A scoping narrative review from the University of Utah Department of Physical Medicine & Rehabilitation catalogued the preclinical evidence base and reported that only three pilot human studies of BPC-157 have been published — covering intraarticular knee pain, interstitial cystitis, and an intravenous safety/pharmacokinetics protocol. The authors observed that no adverse events were reported in those small studies, but concluded that rigorous large-scale trials are lacking and that BPC-157 should be regarded as investigational.
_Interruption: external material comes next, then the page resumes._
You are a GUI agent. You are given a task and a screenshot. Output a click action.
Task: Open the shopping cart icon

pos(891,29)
Only three pilot studies have examined BPC-157 in humans, including its use for intraarticular knee pain, interstitial cystitis, and intravenous safety/pharmacokinetics. No adverse effects were reported, but rigorous, large-scale trials are lacking.

PMID:40789979 ↗

Gwyer, Wragg, and Wilson (2019) — Cell and Tissue Research

A review from the National Centre for Sport and Exercise Medicine and Loughborough University surveyed published BPC 157 literature relevant to tendon, ligament, and skeletal-muscle healing. The authors observed that the studies they identified reported consistent positive healing signals, but they noted that the overwhelming majority of work to date had been performed in small rodent models, that only a handful of research groups had published in-depth investigations, and that human efficacy remained unconfirmed.
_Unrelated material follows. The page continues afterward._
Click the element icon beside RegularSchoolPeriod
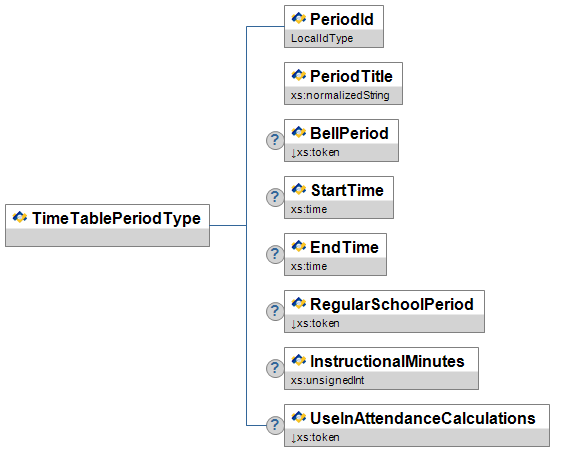Viewport: 572px width, 451px height. 298,303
However, to date, the majority of studies have been performed on small rodent models and the efficacy of BPC 157 is yet to be confirmed in humans.

PMID:30915550 ↗

PharmaCotherapia d.o.o. (2015) — ClinicalTrials.gov NCT02637284

A registered Phase I, randomized, placebo-controlled, quadruple-masked pilot study of orally administered PCO-02 (active ingredient BPC-157) in 42 healthy volunteers, sponsored by PharmaCotherapia d.o.o. and run at Hospital Ángeles Tijuana. The protocol describes a single-dose Phase 1a (1, 3, or 6 tablets of 1 mg) followed by a Phase 1b regimen of 3 mg three times daily for 14 days. The record’s status field was last updated in 2015 to “active, not recruiting”; no results have been posted on ClinicalTrials.gov as of this writing.
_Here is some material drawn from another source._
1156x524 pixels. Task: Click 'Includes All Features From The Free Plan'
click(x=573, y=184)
Phase I clinical trial in healthy volunteers to study safety and pharmacokinetics of BPC-157, a pentadecapeptide from gastric source.

NCT02637284 ↗

PubChem CID 9941957 — National Center for Biotechnology Information

The PubChem compound record for BPC 157 lists molecular formula C62H98N16O22 and molecular weight 1419.5 g/mol, consistent with a 15-residue peptide of sequence Gly-Glu-Pro-Pro-Pro-Gly-Lys-Pro-Ala-Asp-Asp-Ala-Gly-Leu-Val. The record aggregates synonyms — including the development name PL 14736 — and links out to the supporting chemical and patent literature.

PubChem CID 9941957 ↗

Coverage notes

Published BPC-157 literature is dominated by preclinical (rodent and in-vitro) studies, with the Sikiric laboratory at the University of Zagreb authoring a large fraction of the corpus — a concentration that recent independent reviewers (Gwyer 2019, McGuire 2025) have flagged. Independent human trial data is limited to the three pilot studies referenced by McGuire et al. (2025) and the unpublished Phase I record at NCT02637284. No FDA-approved indication exists and no FDA briefing document is publicly indexed under the FDA’s PCAC archive at the time this page was compiled; this page will be updated when the July 2026 PCAC briefing materials are released.